I think the best fix here would be to make HFileBlock#allocateBuffer not 
include the checksum bytes in the capacity. The only challenge with that is we 
need to then handle the case in getBufferWithoutHeader() so we properly set the 
limit.
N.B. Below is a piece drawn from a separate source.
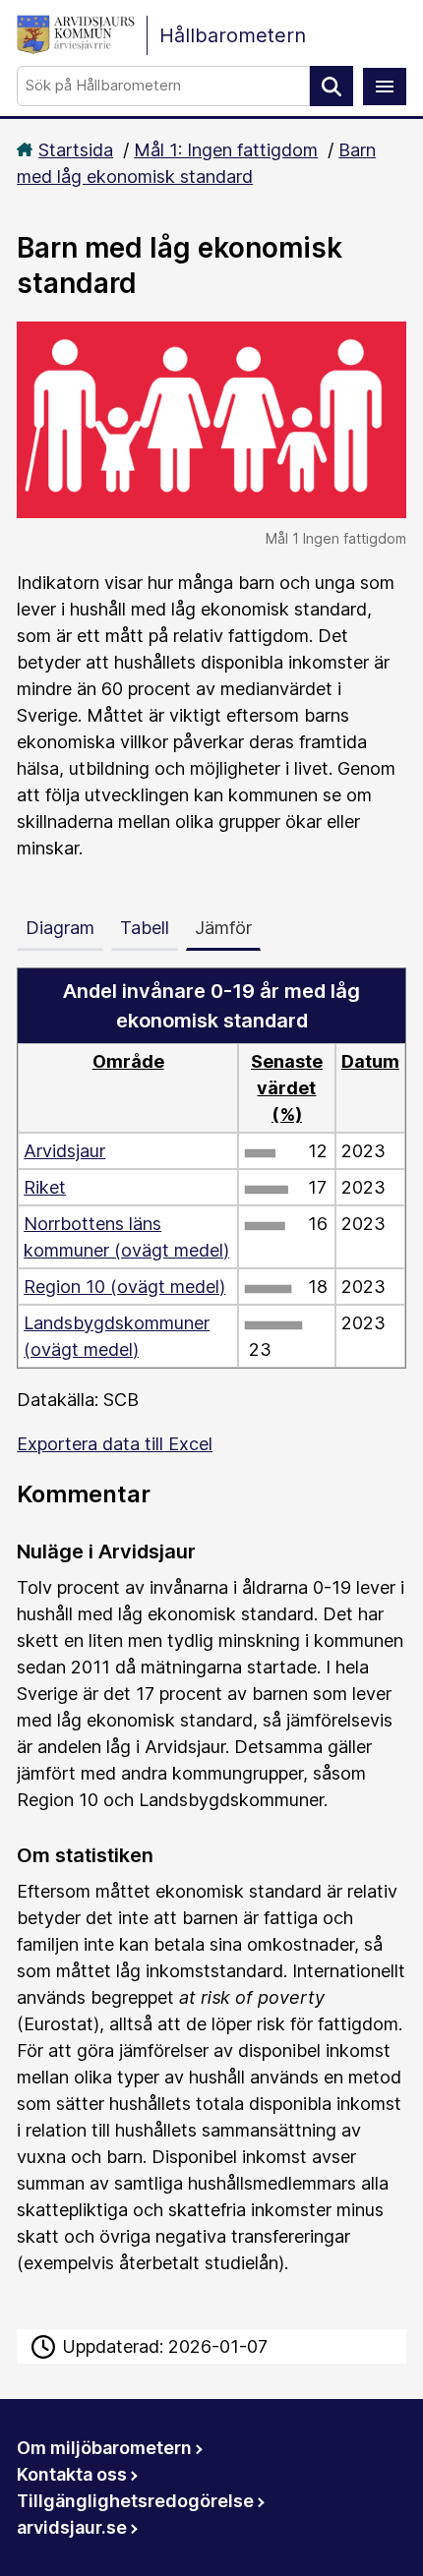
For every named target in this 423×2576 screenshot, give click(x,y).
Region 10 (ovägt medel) (124, 1286)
Currently getBufferWithoutHeader() always passes {{false}} into 
{{{}getBufferWithoutHeader(boolean withChecksum){}}}. I think this would be a 
matter of changing {{false}} to {{{}!isUnpacked(){}}}. Since packed blocks 
would always have the checksum available, and unpacked would never.

So my suggestion ends up being a two-line change:
 * in HFileBlock#allocateBuffer(), remove {{cksumBytes}} from capacity
 * In HFileBlock#getBufferWithoutHeader(), pass {{!isUnpacked()}} instead of 
{{{}false{}}}.

We can validate this functionality with a new test in TestHFileBlockUnpack:
{code:java}
  @Test
  public void itUnpacksIdenticallyEachTime() throws IOException {
    Path path = new Path(TEST_UTIL.getDataTestDir(), name.getMethodName());
    int totalSize = createTestBlock(path);

    // Allocate a bunch of random buffers, so we can be sure that unpack will 
only have "dirty"
    // buffers to choose from when allocating itself.
    Random random = new Random();
    byte[] temp = new byte[HConstants.DEFAULT_BLOCKSIZE];
    List<ByteBuff> buffs = new ArrayList<>();
    for (int i = 0; i < 10; i++) {
      ByteBuff buff = allocator.allocate(HConstants.DEFAULT_BLOCKSIZE);
      random.nextBytes(temp);
      buff.put(temp);
      buffs.add(buff);
    }

    buffs.forEach(ByteBuff::release);

    // read the same block twice. we should expect the underlying buffer below 
to
    // be identical each time
    HFileBlock blockOne = readBlock(path, totalSize);
    HFileBlock blockTwo = readBlock(path, totalSize);

    ByteBuff bufferOne = blockOne.getBufferWithoutHeader(true);
    ByteBuff bufferTwo = blockTwo.getBufferWithoutHeader(true);

    // This assertion should succeed, but it fails on master. It will succeed 
once
    // cksumBytes is removed from HFileBlock#allocateBuffer.
    assertEquals(0, ByteBuff.compareTo(bufferOne, 0, bufferOne.limit(), 
bufferTwo, 0 ,bufferTwo.limit()));
  } {code}
This test basically ensures that if you read the same block twice, they get the 
exact same underlying buffer. I think this is a good invariant to ensure.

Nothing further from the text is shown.